• _Data to use_
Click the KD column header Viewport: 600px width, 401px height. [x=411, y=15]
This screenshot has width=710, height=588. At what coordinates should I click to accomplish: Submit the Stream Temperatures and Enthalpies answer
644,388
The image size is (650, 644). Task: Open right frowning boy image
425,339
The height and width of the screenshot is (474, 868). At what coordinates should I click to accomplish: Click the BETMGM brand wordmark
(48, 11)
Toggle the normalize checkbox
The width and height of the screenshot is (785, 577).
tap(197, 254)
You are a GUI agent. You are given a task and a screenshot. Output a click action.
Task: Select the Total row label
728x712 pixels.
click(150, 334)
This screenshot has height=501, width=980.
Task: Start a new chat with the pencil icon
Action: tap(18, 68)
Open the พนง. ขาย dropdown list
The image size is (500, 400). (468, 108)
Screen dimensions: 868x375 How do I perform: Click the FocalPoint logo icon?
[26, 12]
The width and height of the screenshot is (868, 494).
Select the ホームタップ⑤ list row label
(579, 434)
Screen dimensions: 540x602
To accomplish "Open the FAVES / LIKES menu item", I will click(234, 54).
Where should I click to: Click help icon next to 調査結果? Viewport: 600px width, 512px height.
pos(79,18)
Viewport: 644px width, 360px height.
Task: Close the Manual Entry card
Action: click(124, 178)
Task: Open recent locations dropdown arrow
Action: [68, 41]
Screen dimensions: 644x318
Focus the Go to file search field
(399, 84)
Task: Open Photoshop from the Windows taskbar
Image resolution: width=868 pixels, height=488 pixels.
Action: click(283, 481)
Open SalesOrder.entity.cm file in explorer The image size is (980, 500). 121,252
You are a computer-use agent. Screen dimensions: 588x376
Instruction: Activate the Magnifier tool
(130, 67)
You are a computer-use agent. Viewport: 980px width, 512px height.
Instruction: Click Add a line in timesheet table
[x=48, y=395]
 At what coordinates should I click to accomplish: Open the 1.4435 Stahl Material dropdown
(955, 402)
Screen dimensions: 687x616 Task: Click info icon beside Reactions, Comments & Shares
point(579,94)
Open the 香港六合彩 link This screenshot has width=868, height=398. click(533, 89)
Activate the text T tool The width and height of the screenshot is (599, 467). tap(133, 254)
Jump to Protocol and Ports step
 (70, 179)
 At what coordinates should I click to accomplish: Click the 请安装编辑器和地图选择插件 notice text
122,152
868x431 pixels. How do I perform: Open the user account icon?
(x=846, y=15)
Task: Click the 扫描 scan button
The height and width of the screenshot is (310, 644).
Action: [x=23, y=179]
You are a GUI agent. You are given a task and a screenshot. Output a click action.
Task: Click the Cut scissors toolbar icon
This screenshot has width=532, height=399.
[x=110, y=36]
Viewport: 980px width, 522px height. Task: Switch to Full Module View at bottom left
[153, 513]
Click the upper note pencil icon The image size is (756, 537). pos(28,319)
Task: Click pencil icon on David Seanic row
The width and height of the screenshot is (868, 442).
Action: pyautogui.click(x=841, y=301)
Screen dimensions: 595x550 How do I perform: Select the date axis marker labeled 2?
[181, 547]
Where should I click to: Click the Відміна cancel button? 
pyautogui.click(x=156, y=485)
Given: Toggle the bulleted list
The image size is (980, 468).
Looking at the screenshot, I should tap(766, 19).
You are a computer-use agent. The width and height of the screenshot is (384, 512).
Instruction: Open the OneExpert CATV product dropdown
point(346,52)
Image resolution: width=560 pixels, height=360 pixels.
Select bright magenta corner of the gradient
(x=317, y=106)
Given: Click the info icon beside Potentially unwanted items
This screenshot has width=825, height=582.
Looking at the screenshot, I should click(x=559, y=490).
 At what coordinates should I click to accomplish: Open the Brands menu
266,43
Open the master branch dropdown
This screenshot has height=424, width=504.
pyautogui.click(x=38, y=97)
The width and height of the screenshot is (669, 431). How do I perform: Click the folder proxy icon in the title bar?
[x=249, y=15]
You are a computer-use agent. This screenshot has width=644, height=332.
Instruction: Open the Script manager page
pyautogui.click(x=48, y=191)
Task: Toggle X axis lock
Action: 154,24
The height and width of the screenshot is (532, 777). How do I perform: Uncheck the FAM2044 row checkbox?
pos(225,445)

• _Work request_
Would you please output every record again, exactly?

• _Solution to the problem_
Click the KD column header Viewport: 600px width, 401px height. [x=411, y=15]
This screenshot has width=710, height=588. At what coordinates should I click to accomplish: Submit the Stream Temperatures and Enthalpies answer
644,388
The image size is (650, 644). Task: Open right frowning boy image
425,339
The height and width of the screenshot is (474, 868). At what coordinates should I click to accomplish: Click the BETMGM brand wordmark
(48, 11)
Toggle the normalize checkbox
The width and height of the screenshot is (785, 577).
tap(197, 254)
You are a GUI agent. You are given a task and a screenshot. Output a click action.
Task: Select the Total row label
728x712 pixels.
click(150, 334)
This screenshot has height=501, width=980.
Task: Start a new chat with the pencil icon
Action: tap(18, 68)
Open the พนง. ขาย dropdown list
The image size is (500, 400). (468, 108)
Screen dimensions: 868x375 How do I perform: Click the FocalPoint logo icon?
[26, 12]
The width and height of the screenshot is (868, 494).
Select the ホームタップ⑤ list row label
(579, 434)
Screen dimensions: 540x602
To accomplish "Open the FAVES / LIKES menu item", I will click(234, 54).
Where should I click to: Click help icon next to 調査結果? Viewport: 600px width, 512px height.
pos(79,18)
Viewport: 644px width, 360px height.
Task: Close the Manual Entry card
Action: click(124, 178)
Task: Open recent locations dropdown arrow
Action: [68, 41]
Screen dimensions: 644x318
Focus the Go to file search field
(399, 84)
Task: Open Photoshop from the Windows taskbar
Image resolution: width=868 pixels, height=488 pixels.
Action: click(283, 481)
Open SalesOrder.entity.cm file in explorer The image size is (980, 500). 121,252
You are a computer-use agent. Screen dimensions: 588x376
Instruction: Activate the Magnifier tool
(130, 67)
You are a computer-use agent. Viewport: 980px width, 512px height.
Instruction: Click Add a line in timesheet table
[x=48, y=395]
 At what coordinates should I click to accomplish: Open the 1.4435 Stahl Material dropdown
(955, 402)
Screen dimensions: 687x616 Task: Click info icon beside Reactions, Comments & Shares
point(579,94)
Open the 香港六合彩 link This screenshot has width=868, height=398. click(533, 89)
Activate the text T tool The width and height of the screenshot is (599, 467). tap(133, 254)
Jump to Protocol and Ports step
 (70, 179)
 At what coordinates should I click to accomplish: Click the 请安装编辑器和地图选择插件 notice text
122,152
868x431 pixels. How do I perform: Open the user account icon?
(x=846, y=15)
Task: Click the 扫描 scan button
The height and width of the screenshot is (310, 644).
Action: [x=23, y=179]
You are a GUI agent. You are given a task and a screenshot. Output a click action.
Task: Click the Cut scissors toolbar icon
This screenshot has width=532, height=399.
[x=110, y=36]
Viewport: 980px width, 522px height. Task: Switch to Full Module View at bottom left
[153, 513]
Click the upper note pencil icon The image size is (756, 537). pos(28,319)
Task: Click pencil icon on David Seanic row
The width and height of the screenshot is (868, 442).
Action: pyautogui.click(x=841, y=301)
Screen dimensions: 595x550 How do I perform: Select the date axis marker labeled 2?
[181, 547]
Where should I click to: Click the Відміна cancel button? 
pyautogui.click(x=156, y=485)
Given: Toggle the bulleted list
The image size is (980, 468).
Looking at the screenshot, I should tap(766, 19).
You are a computer-use agent. The width and height of the screenshot is (384, 512).
Instruction: Open the OneExpert CATV product dropdown
point(346,52)
Image resolution: width=560 pixels, height=360 pixels.
Select bright magenta corner of the gradient
(x=317, y=106)
Given: Click the info icon beside Potentially unwanted items
This screenshot has width=825, height=582.
Looking at the screenshot, I should click(x=559, y=490).
 At what coordinates should I click to accomplish: Open the Brands menu
266,43
Open the master branch dropdown
This screenshot has height=424, width=504.
pyautogui.click(x=38, y=97)
The width and height of the screenshot is (669, 431). How do I perform: Click the folder proxy icon in the title bar?
[x=249, y=15]
You are a computer-use agent. This screenshot has width=644, height=332.
Instruction: Open the Script manager page
pyautogui.click(x=48, y=191)
Task: Toggle X axis lock
Action: 154,24
The height and width of the screenshot is (532, 777). How do I perform: Uncheck the FAM2044 row checkbox?
pos(225,445)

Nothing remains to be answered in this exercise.